プロジェクト消滅とともにY武氏は異動になり「なにか変だな?」と思った私はお客様内で内偵を進めるとY武氏は証券会社社員ではなくシステム子会社の事業部長だったことが発覚。プロジェクトを破壊し去っていったY武氏にもやもやしたものを感じながら、各種資材放置のママプロジェクトは終了を迎えました。

ここで全て終わったと思ってました、その3年後資産化されていない音声認識サーバが収められているデータセンターが取り壊させれる情報を得るまでは。

一度納めた物を搬出するには資産管理システムと突合され初めてデータセンター外に出せるのですが、どうなることやら。。と思っていたら3年ぶりにY武氏から鬼電が。
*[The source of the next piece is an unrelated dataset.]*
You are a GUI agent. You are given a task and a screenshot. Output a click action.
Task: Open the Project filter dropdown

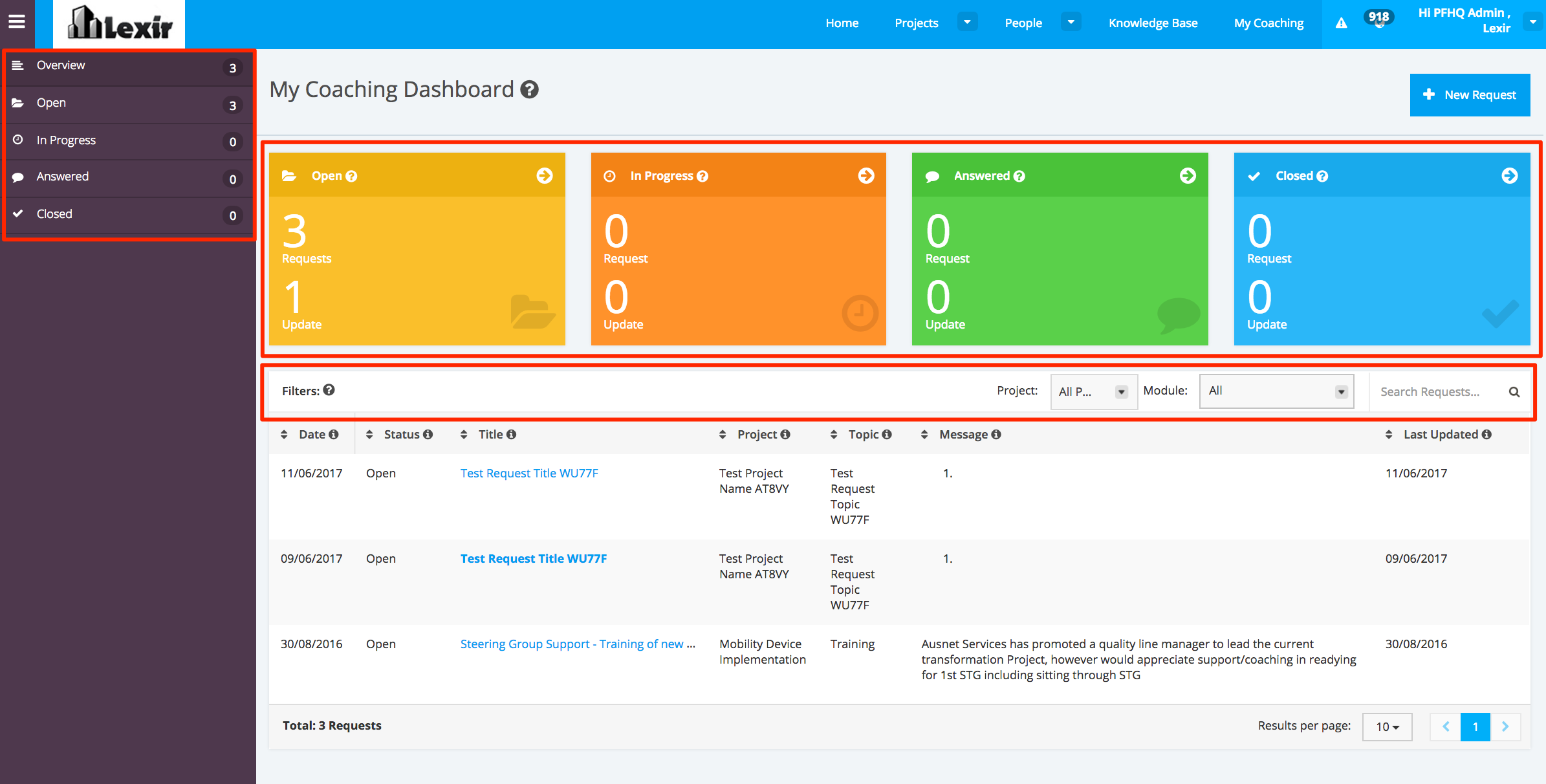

「あにきさん大変だ!!音声認識サーバー資産化されずに放置したままだったから脱税行為になる!!助けてくれ!!」と。

大変な事だが「正直に商用化されなかったから放っておきました」と誤りましょうと提案したのですがY武氏は「駄目だ!もう遅い!!秘密裏に処分する」と行って聞かない。

でどうしたかというと力技ですよ。

Y武氏とサーバーラックから取り外し、毛布にくるんでデータセンターの2階の窓から深夜に下ろし廃棄。

完全に資産隠しの片棒を担ぐ羽目になってしまいました。。。

あれ??どうやって炎上プロジェクトを解決したって話をするはずが、犯罪スレスレの話に。

疲れているんでしょう。

今回はここまでで。ではでは。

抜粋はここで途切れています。